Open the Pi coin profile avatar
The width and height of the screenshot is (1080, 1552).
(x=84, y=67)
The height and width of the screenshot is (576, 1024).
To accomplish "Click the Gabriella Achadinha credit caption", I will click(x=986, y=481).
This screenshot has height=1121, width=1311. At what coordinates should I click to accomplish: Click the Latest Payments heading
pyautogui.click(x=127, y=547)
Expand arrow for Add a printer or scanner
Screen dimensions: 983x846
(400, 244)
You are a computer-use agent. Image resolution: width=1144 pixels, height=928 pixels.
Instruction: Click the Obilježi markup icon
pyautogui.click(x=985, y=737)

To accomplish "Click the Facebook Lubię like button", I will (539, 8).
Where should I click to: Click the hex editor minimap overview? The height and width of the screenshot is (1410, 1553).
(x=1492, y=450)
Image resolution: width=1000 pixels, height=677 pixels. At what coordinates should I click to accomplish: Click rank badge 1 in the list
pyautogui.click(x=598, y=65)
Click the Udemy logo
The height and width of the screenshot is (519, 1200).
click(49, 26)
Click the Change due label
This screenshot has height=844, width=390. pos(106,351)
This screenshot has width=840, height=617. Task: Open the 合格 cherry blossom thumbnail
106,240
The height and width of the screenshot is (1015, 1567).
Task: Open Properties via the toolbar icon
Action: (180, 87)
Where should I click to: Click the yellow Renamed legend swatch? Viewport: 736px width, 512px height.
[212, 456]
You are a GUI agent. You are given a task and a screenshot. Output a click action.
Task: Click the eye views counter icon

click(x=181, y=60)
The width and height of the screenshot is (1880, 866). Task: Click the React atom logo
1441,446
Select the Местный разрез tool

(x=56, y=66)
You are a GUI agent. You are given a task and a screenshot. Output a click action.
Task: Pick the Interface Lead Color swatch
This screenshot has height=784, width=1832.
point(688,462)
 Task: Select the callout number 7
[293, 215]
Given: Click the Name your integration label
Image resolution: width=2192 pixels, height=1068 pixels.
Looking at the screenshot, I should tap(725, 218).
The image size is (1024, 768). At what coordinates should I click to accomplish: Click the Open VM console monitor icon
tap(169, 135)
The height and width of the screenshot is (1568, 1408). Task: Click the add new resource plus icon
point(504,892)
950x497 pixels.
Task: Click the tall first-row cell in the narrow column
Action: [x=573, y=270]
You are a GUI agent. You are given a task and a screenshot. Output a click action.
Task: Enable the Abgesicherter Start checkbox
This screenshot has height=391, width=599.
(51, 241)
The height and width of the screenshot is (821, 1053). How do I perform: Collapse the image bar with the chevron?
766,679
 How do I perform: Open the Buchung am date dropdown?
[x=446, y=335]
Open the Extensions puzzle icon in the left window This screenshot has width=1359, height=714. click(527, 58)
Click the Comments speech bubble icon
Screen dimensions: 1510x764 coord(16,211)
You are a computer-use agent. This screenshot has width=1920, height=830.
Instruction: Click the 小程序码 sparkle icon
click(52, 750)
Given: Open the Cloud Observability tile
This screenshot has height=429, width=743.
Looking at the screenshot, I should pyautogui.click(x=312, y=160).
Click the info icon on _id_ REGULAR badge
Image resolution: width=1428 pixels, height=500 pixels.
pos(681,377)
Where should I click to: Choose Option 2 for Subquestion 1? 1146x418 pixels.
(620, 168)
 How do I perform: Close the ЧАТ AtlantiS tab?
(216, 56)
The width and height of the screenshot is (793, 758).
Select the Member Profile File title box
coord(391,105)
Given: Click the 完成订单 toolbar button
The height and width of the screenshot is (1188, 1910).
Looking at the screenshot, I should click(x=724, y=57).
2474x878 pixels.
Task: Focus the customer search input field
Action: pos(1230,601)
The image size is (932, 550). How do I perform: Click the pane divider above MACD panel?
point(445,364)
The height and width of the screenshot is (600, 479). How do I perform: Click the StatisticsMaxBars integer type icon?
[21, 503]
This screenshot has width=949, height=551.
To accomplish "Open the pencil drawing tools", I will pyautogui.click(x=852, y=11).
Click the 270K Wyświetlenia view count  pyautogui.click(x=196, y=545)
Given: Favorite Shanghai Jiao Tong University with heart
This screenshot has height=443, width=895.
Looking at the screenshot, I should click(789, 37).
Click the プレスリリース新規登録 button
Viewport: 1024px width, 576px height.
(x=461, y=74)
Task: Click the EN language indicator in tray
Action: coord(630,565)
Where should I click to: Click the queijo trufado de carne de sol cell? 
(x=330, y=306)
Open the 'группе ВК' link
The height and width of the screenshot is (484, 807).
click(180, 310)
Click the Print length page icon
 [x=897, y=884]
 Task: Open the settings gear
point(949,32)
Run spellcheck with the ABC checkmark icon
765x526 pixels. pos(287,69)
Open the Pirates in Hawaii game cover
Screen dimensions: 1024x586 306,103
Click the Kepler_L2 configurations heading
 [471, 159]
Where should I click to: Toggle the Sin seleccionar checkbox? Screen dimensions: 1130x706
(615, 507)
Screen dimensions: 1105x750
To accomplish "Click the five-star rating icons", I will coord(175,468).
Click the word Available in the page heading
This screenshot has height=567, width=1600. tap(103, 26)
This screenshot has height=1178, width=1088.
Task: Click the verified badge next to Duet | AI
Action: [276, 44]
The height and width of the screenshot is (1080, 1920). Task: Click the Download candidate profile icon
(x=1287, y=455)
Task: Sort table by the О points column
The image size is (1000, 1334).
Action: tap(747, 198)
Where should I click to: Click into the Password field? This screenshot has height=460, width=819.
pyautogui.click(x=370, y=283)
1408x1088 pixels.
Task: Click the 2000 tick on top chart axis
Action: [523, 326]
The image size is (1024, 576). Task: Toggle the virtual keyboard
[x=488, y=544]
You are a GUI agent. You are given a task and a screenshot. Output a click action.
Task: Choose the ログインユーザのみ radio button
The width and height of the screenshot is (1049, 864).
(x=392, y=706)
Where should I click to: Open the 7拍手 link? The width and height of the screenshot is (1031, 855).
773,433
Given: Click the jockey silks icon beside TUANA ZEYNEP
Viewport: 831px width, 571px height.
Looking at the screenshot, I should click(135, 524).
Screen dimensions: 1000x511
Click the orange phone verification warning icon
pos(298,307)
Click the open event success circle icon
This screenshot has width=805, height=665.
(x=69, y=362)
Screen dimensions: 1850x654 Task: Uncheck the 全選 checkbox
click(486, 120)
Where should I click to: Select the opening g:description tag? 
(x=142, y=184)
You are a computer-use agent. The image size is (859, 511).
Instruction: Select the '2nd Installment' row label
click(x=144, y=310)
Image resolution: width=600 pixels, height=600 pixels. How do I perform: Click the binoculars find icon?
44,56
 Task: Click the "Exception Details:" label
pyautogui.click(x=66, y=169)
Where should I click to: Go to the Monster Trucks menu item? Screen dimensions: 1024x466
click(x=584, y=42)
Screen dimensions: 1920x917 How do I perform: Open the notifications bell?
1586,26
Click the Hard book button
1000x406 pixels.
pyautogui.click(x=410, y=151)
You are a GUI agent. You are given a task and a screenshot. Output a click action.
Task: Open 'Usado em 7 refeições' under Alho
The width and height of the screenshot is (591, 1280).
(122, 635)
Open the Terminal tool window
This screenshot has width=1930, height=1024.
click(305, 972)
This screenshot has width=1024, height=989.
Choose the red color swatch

## Required action
Work out how many lines in the records above contain the word "computer", and reply with that number alone.

## Exercise result
3